AMiE declares it is ready to extend its ministry

by
03 May 2012

by Ed Thornton

Chatting: the Bishop of London and the Archbishop of Kenya GAFCON

Chatting: the Bishop of London and the Archbishop of Kenya GAFCON

THE Anglican Mission in England (AMiE), a conservative Evangelical group launched last year (News, 1 July 2011), is “ready to extend” its ministry, the chairman of the Fellowship of Confessing Anglicans’ (FCA’s) UK Panel of Bishops, the Rt Revd John Ellison, said last week.

The AMiE, a registered mission society, has a panel of bishops which offers alternative episcopal oversight when diocesan bishops are considered to be failing to uphold “orthodox” teaching.

In a statement read out at a meeting at the Emmanuel Centre, Westminster, on Thursday evening of last week, Bishop Ellison said: “The Primates of the FCA have assured us that . . . those who might otherwise have been under pressure to leave the Church of England can remain within the family of global Anglicanism, and be recognised by that body as faithful to the Church of England itself.”

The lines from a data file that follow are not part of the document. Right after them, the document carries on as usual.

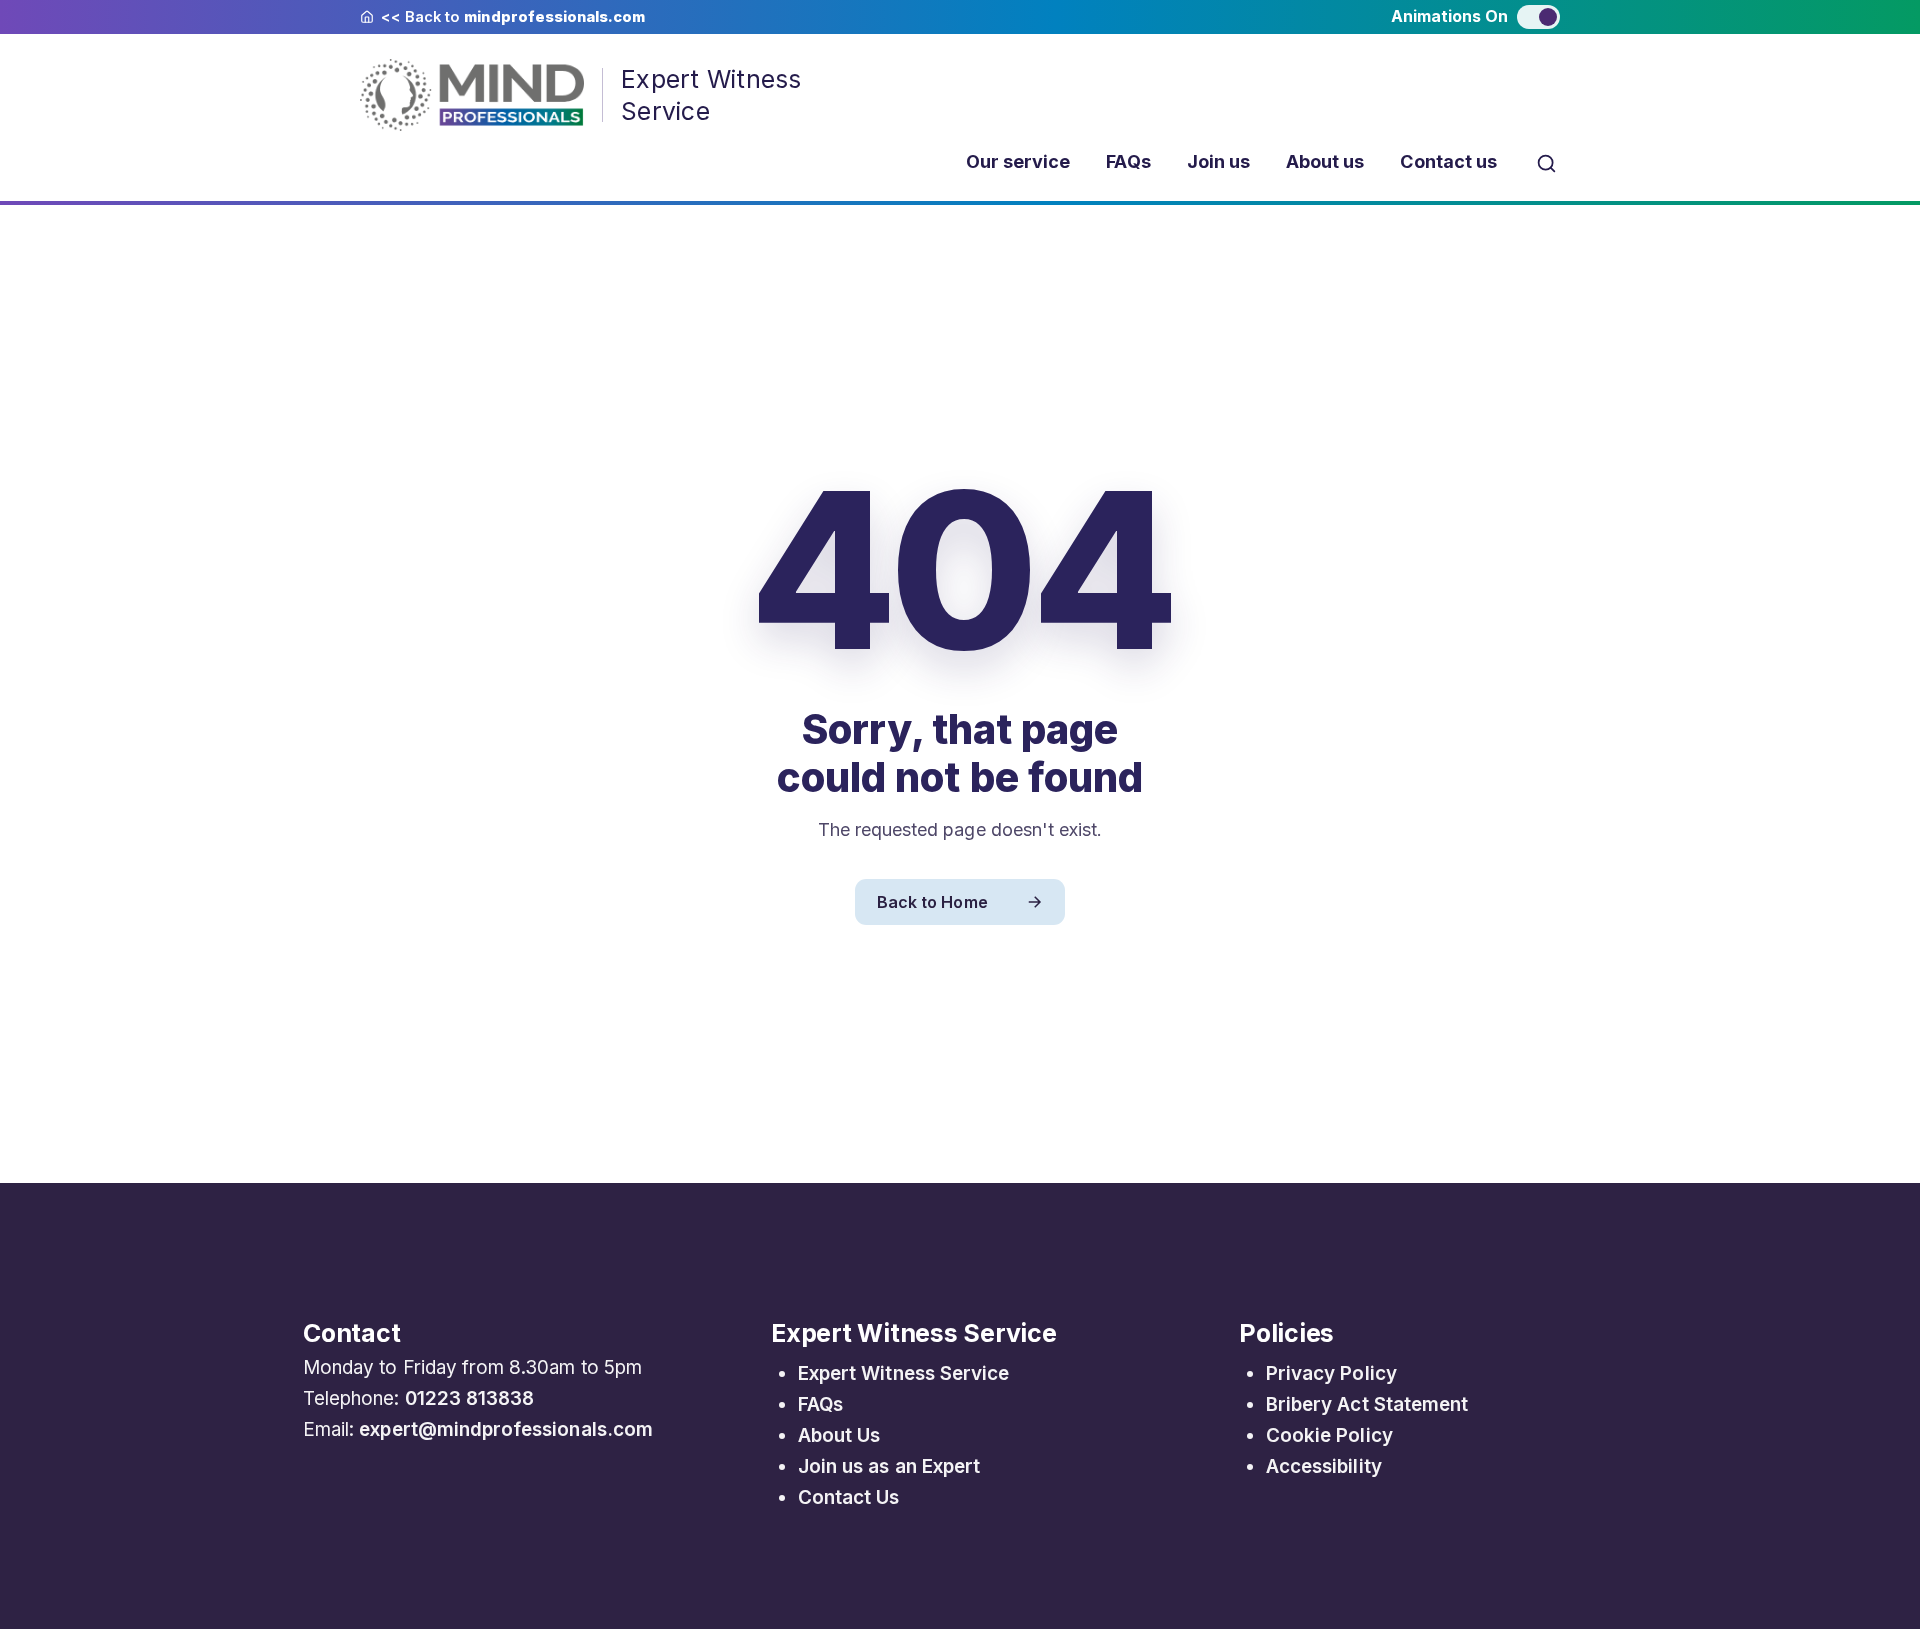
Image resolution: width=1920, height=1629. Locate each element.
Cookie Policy (1329, 1435)
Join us (1218, 162)
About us (1325, 162)
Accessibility (1324, 1466)
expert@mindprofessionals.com (506, 1429)
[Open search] (1546, 162)
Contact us (1448, 162)
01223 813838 (470, 1398)
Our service (1018, 162)
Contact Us (849, 1497)
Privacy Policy (1331, 1373)
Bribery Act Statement (1367, 1404)
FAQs (1128, 162)
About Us (839, 1435)
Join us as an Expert (889, 1466)
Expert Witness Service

Bishop Ellison said that the AMiE was “ready to extend” its ministry “and to expand its panel of bishops accordingly.” He invited parish incumbents “who affirm the Jerusalem Declaration” to meet on 27 June.

In an address to the Westminster meeting, Dr Wabukala said that the ordinations last year had been “a last resort, after four years of discussion with senior Anglican leaders in England failed to find a way in which those genuinely in need of effective orthodox oversight in the Church of England could receive it”.

In contrast to North America, he said, there had been “a reluctance [in the UK] to go to law against those who are seen as dissidents in the Church — although I do not think you can assume that will always be the case”.

Speaking on Radio 4’s Sunday programme this week, Bishop Ellison said: “If people of firm conviction who are orthodox Anglicans are increasingly marginalised in the Church of England, we want them to know that they are truly Anglican, and have an honoured place in the Church of England at its best.”